The bill reduces examination burden and compliance costs for many small banks and credit unions, potentially lowering customer costs, but increases the chance that supervisory or consumer‑protection problems are missed—creating risks to depositors, taxpayers, and oversight priorities.
Community banks and credit unions with ≤ $6 billion in assets can face fewer on‑site exams and may request combined safety, consumer‑compliance, and IT exams, reducing regulatory burden, staff time, and compliance costs for those institutions.
If institutions pass along savings from reduced examination frequency and streamlined exams, small businesses and low‑income customers could see lower fees or better rates.
Less frequent or limited‑scope on‑site exams may allow supervisory problems to go undetected, increasing the risk of bank distress or failures that harm depositors and the stability of affected institutions.
If reduced oversight contributes to bank losses or failures, taxpayers could face higher costs through the deposit insurance fund or resolution expenses.
Streamlining and limiting exam scope could weaken consumer‑protection oversight, increasing the chance that abusive practices, compliance errors, or consumer harms go unnoticed—particularly affecting low‑income customers.
Based on analysis of 2 sections of legislative text.
Permits well‑managed, well‑capitalized banks with ≤$6B in assets to use alternating limited‑scope exams and request combined exams, with agencies to write rules in 12 months.
Introduced July 16, 2025 by William R. Timmons · Last progress July 16, 2025
Allows smaller, well-run banks (those with $6 billion or less in consolidated assets) that are both well capitalized and well managed to move to alternating limited-scope on‑site examinations after a full-scope exam.
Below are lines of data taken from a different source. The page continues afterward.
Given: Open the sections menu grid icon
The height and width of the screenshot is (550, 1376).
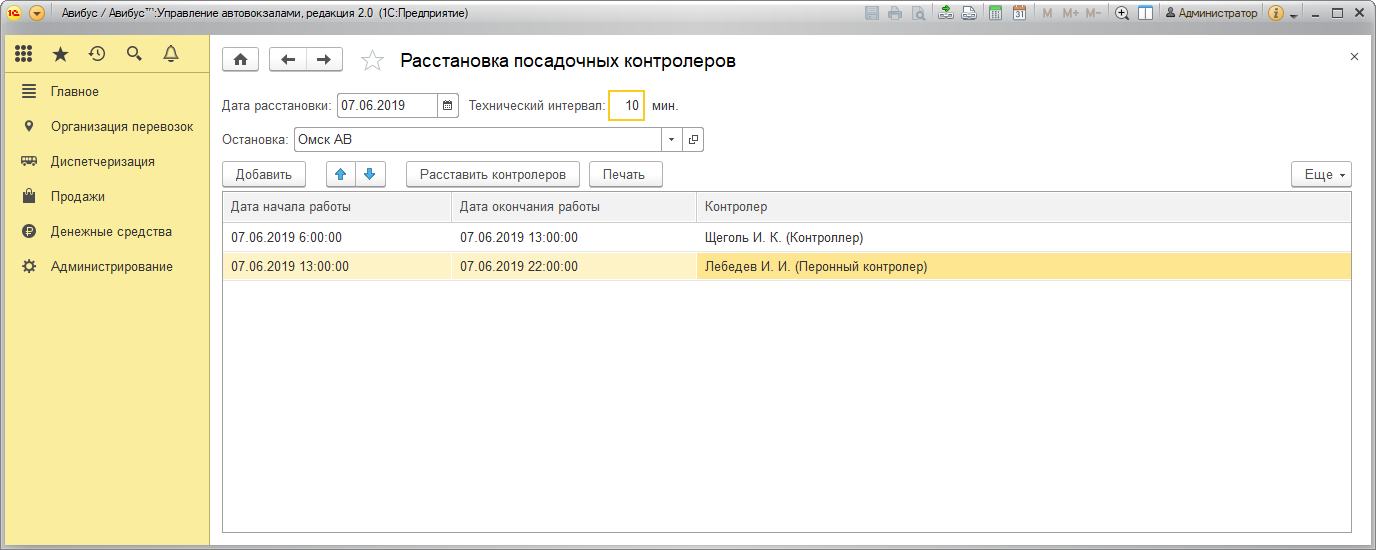Looking at the screenshot, I should tap(24, 54).
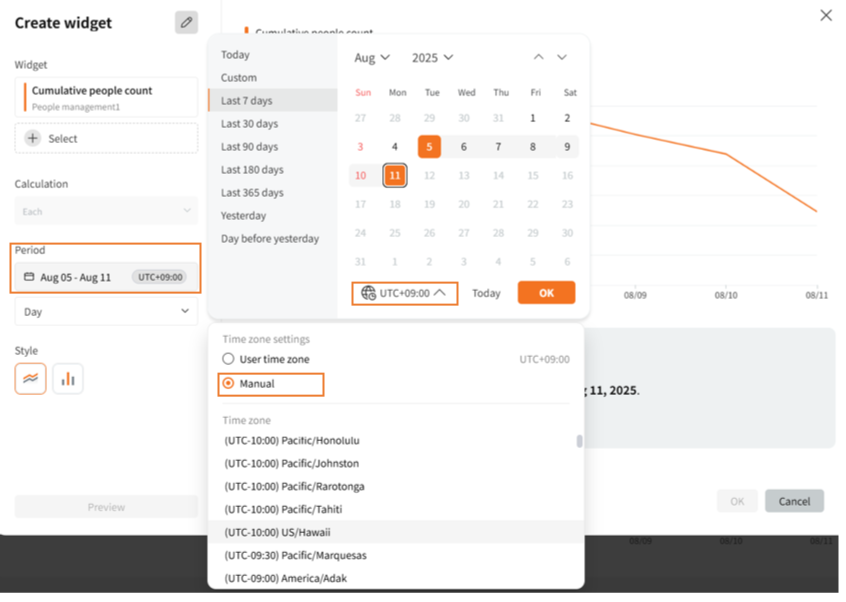Select the User time zone radio option

[229, 359]
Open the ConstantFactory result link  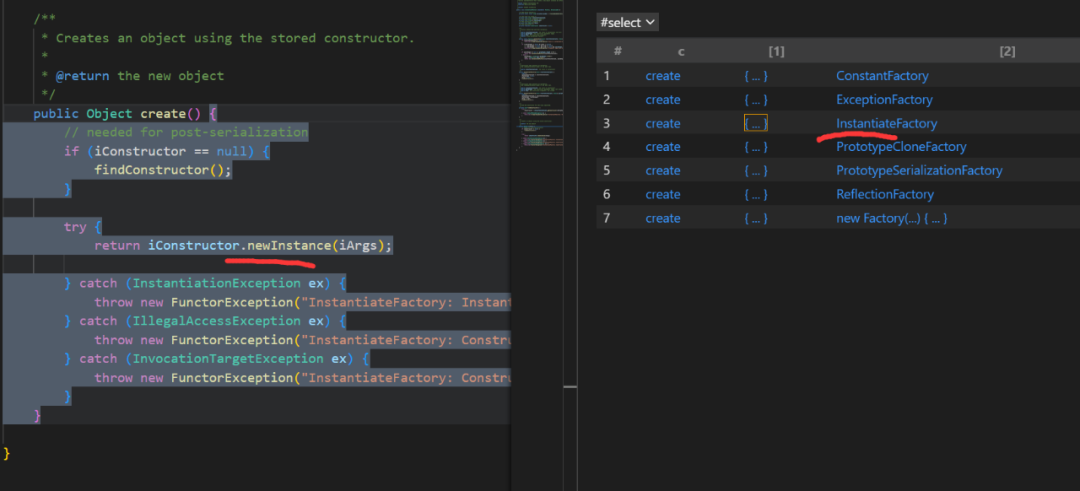tap(882, 76)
It also lets those banks ask to have safety-and-soundness, consumer compliance, and IT/cybersecurity exams performed at the same time, while preserving regulators’ ability to step in when problems arise and requiring agencies to write implementing rules within 12 months. The bill sets eligibility tests (no recent change in control, no active enforcement orders), defines key terms by cross-reference to existing law, and makes a parallel change to another statute to provide similar exam relief. Agencies retain off‑site monitoring and can require additional reviews if risks or compliance problems emerge.